Announcements

13Jul
Call for Application: HUC-IHCAP Glacier Monitoring Training 2018

Glacier mass balance, surface elevation, and area changes are Essential Climate Variables (ECVs) as defined by the United Nations Framework Convention on Climate Change (UNFCCC). They are among the most important climate indicators from a science-policy communication perspective because glacier change is often visible and easily quantifiable, and as a result, more comprehensible to the general public. For this reason, glaciers have become iconic climate change indicators. Consistent long-term glacier monitoring programmes, however, are sparse in the Hindu Kush Himalaya (HKH) region.

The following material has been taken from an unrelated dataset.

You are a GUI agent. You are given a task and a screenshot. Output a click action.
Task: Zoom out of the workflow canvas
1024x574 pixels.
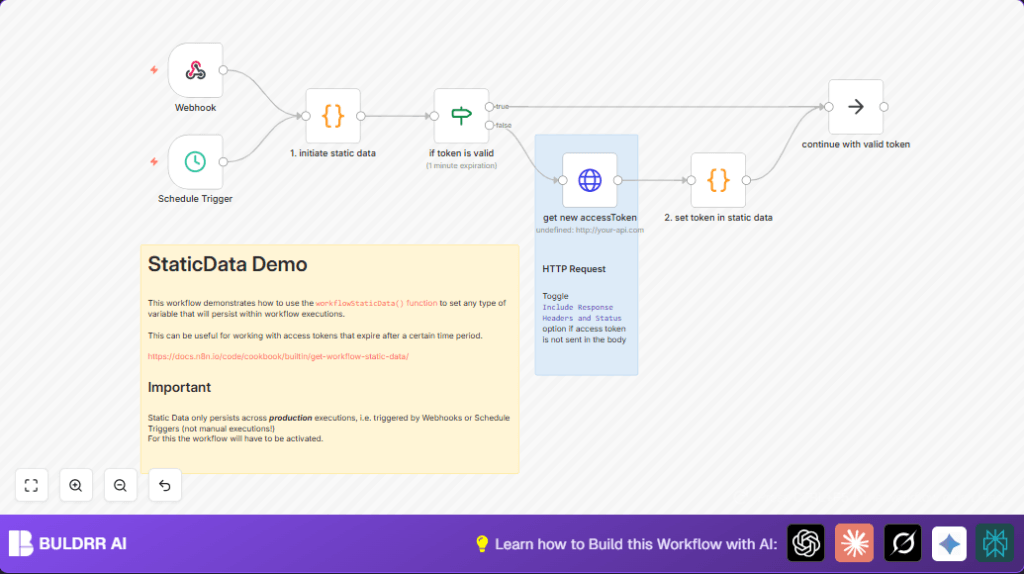coord(120,485)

The International Centre for Integrated Mountain Development (ICIMOD) has collaborated with partners to build capacity and establish glacier mass balance programmes in the HKH since 2011. The Universities of Fribourg and Zurich, Switzerland, maintain multiple monitoring programmes in the Alps. As a core competence, they have built capacity in Switzerland, and internationally with partners in India and several countries in the Andean and Central Asian region. ICIMOD carries out HUC–IHCAP Glacier Monitoring Training for students and young professionals from its regional member countries (RMCs) in collaboration with Swiss and Indian experts to promote sustainable and consistent monitoring programmes. The main objective of the training is to educate participants on glacier monitoring and its relevance and context in view of cryosphere and climate science, and to teach and practice international monitoring method standards.

The training consists of a theoretical section (Part I) for a larger group of participants (maximum 20) and a field-based section (Part II) for a smaller group (maximum 9).

Part I will provide participants information on international strategies and monitoring protocols for glacier monitoring, and understand their relevance, context, and theoretical background. Methods will be taught, instruments demonstrated, and exercises conducted to help participants analyse and understand global glacier monitoring parameters. Trainees will be introduced to the health, safety, and risk aspects of field work at remote, alpine, high-altitude sites, and given instruction on how to reduce risks and respond to them. Trainings on altitude-related illnesses and basic mountaineering techniques are high priority.

Part II will have participants learning how to conduct measurements and apply their theoretical knowledge in the field. Participants will practise basic mountaineering skills and experience the high-elevation alpine environment with its risks and challenges.